La manifestation du premier mai avait pourtant bien démarré. Jusqu’à Austerlitz. Et ce fut le chaos : un millier d’ultras de gauche et autres casseurs patentés  commodément définis dans l’anglicisme fourre-tout « black-blocs » s’est déchaîné. Le McDonald d’Austerlitz et quelques commerces alentour ont eu le temps d’être saccagés avant que les forces de l’ordre daignent intervenir. Confiné sur les ponts d’Austerlitz et Charles de Gaulle, les casseurs ont ensuite promené la police entre la rue de Bercy et l’avenue Ledru-Rollin avant de converger place de la Bastille via la rue du faubourg Saint-Antoine.

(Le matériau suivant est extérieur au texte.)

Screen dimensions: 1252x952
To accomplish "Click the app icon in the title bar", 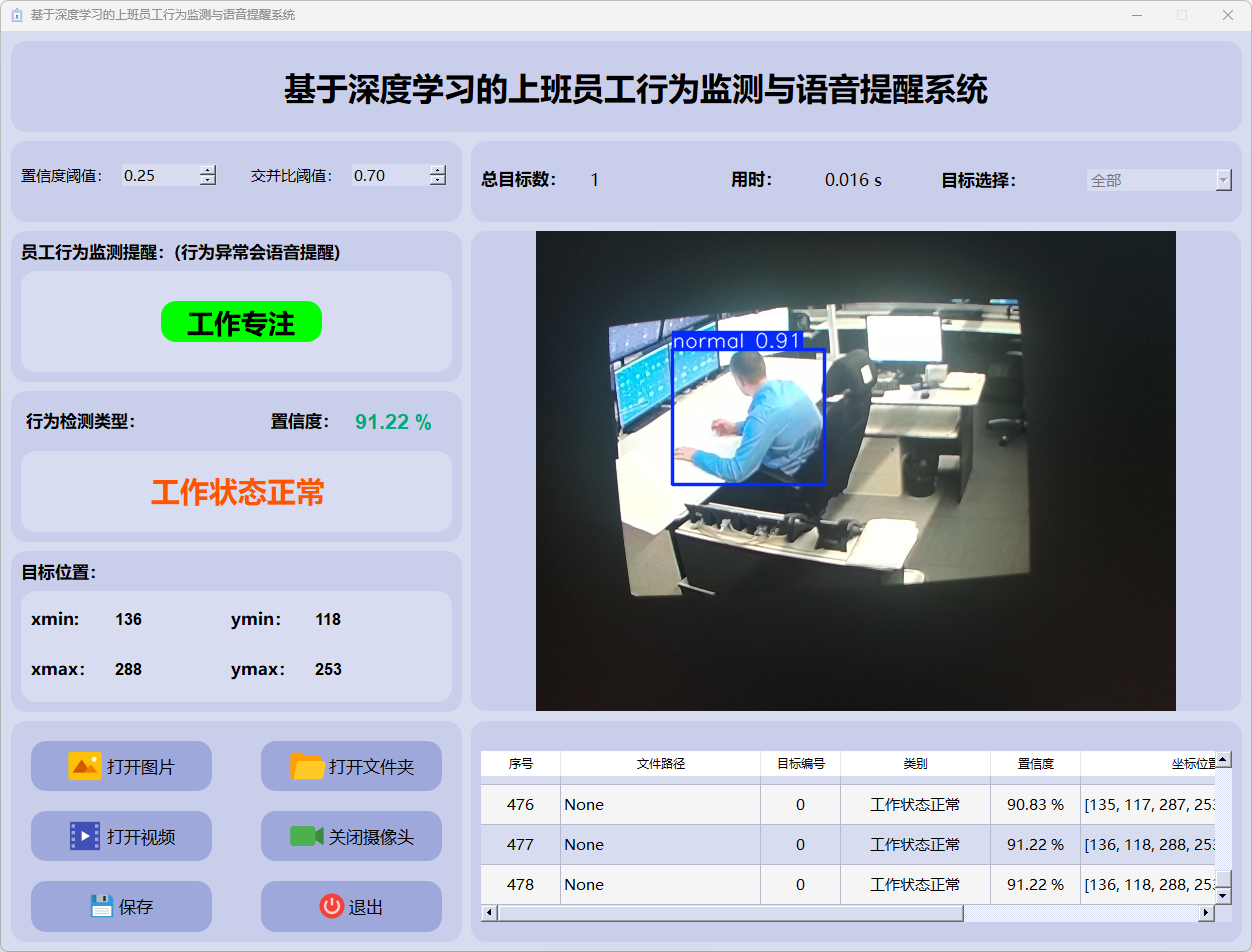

Suivi au plus près par les forces de l’ordre, les militants ont semé la destruction sur leurs chemins : pavés, bouteilles et cocktails Molotov fusaient dans le ciel et croisaient les gaz lacrymogènes et les jets d’eau envoyés par les forces de l’ordre. Si une poignée d’entre eux a pu être appréhendée et retenue au Jardin des Plantes, les autres n’ont pas manqué de signaler aux riverains du XIIe arrondissement leur présence. Les voitures brûlées, les enseignes fracassées et les barricades de bric et de broc jetées sur la route étaient là pour le rappeler. Les fumées de lacrymos et de fumigènes également. Quand ce n’était pas le souffle d’un Molotov éclatant entre les journalistes et les policiers.

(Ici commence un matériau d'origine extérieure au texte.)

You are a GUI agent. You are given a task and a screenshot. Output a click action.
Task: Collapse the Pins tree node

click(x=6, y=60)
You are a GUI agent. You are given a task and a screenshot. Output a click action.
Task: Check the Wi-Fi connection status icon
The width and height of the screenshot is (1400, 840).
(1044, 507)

Ces derniers, et c’est bien cela le hic, semblaient particulièrement dépassés par les évènements. Leurs syndicats sont d’ailleurs montés au créneau pour dénoncer le manque de préparation et les ordres restrictifs. « Les menaces de débordements ont été connues, mais les ordres ont tardé à venir » affirme même Stanislas Gaudon du Syndicat Alliance. Vigi va plus loin : « La Préfecture nous a laissé une consigne : en cas de casse on laisse casser. » Une consigne qui résonne comme un aveu de faiblesse ?

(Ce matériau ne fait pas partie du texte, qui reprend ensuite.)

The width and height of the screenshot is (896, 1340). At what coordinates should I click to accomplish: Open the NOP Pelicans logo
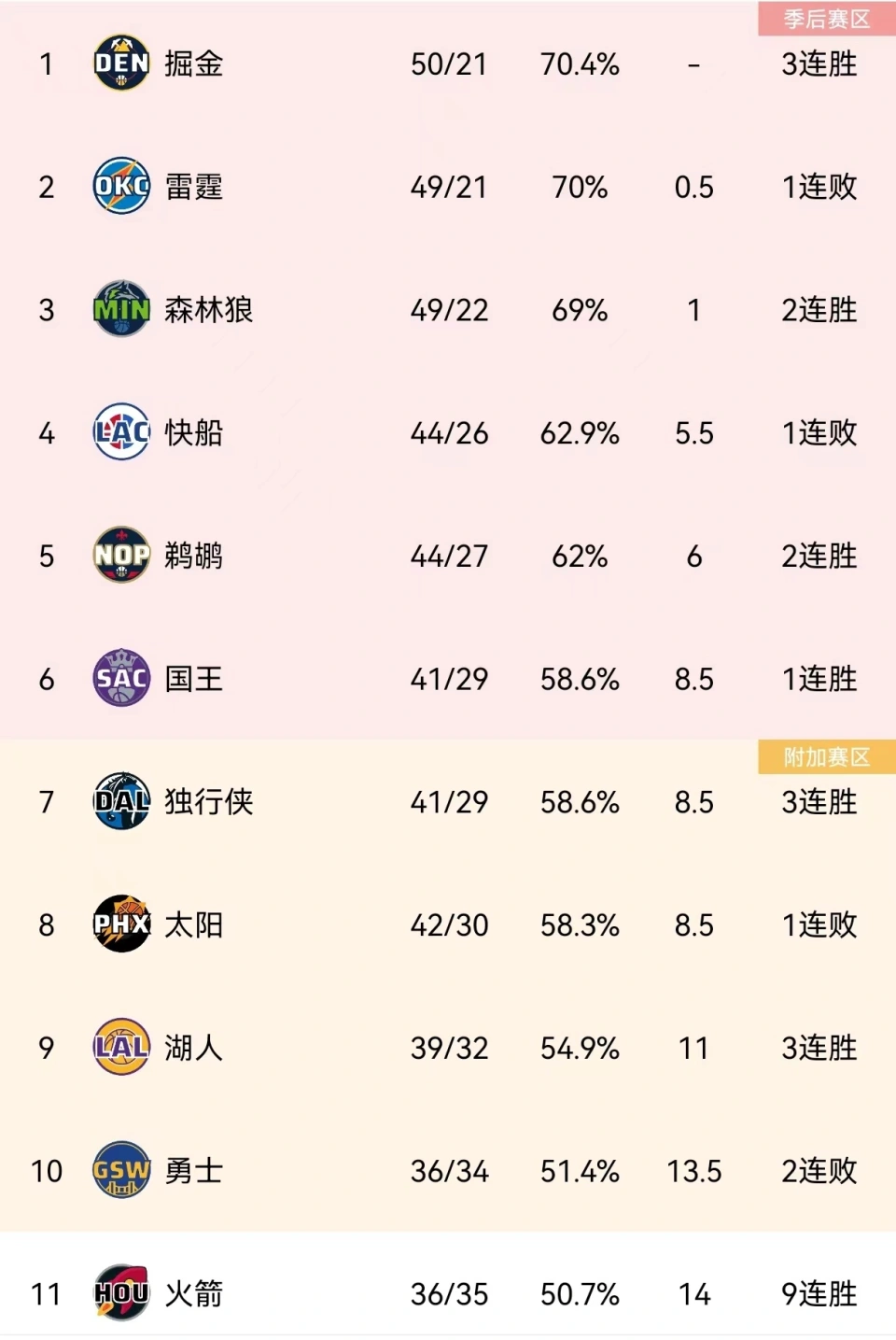tap(121, 556)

Pas forcément. Car, qui sait ce que les manifestants demandaient en ce 1er mai ? Qui sait contre quelle politique les forces de gauche se sont levées ? Toutes les caméras et tous les JT étaient braqués sur les casseurs. Un bon moyen pour Emmanuel Macron de décrédibiliser l’opinion politique en laissant le focus se faire sur les débordements. Bien aidé en cela par un Jean-Luc Mélenchon  sous acide déclarant que « les casseurs étaient certainement des bandes d’extrême droite ». Vous avez bien lu. Le A des anarchistes, Che Guevara, la commune libre de Tolbiac et les revendications « no borders » sont le fruit de l’idéologie nationaliste et patriote. On pensait avoir depuis longtemps franchi les frontières de l’immonde, finalement on peut creuser encore.

Alors Collomb peut se répandre en rodomontades, Macron peut condamner depuis le Pacifique Sud, Mélenchon peut rager et les black-blocs parader en toute impunité. Les riverains et commerçants du XIIe peuvent se tordre les mains d’impuissance. Quand la rue devient une donnée politique quantifiable, le réel peut bien se produire, cela fait longtemps qu’il a été relégué au rang de point de détail.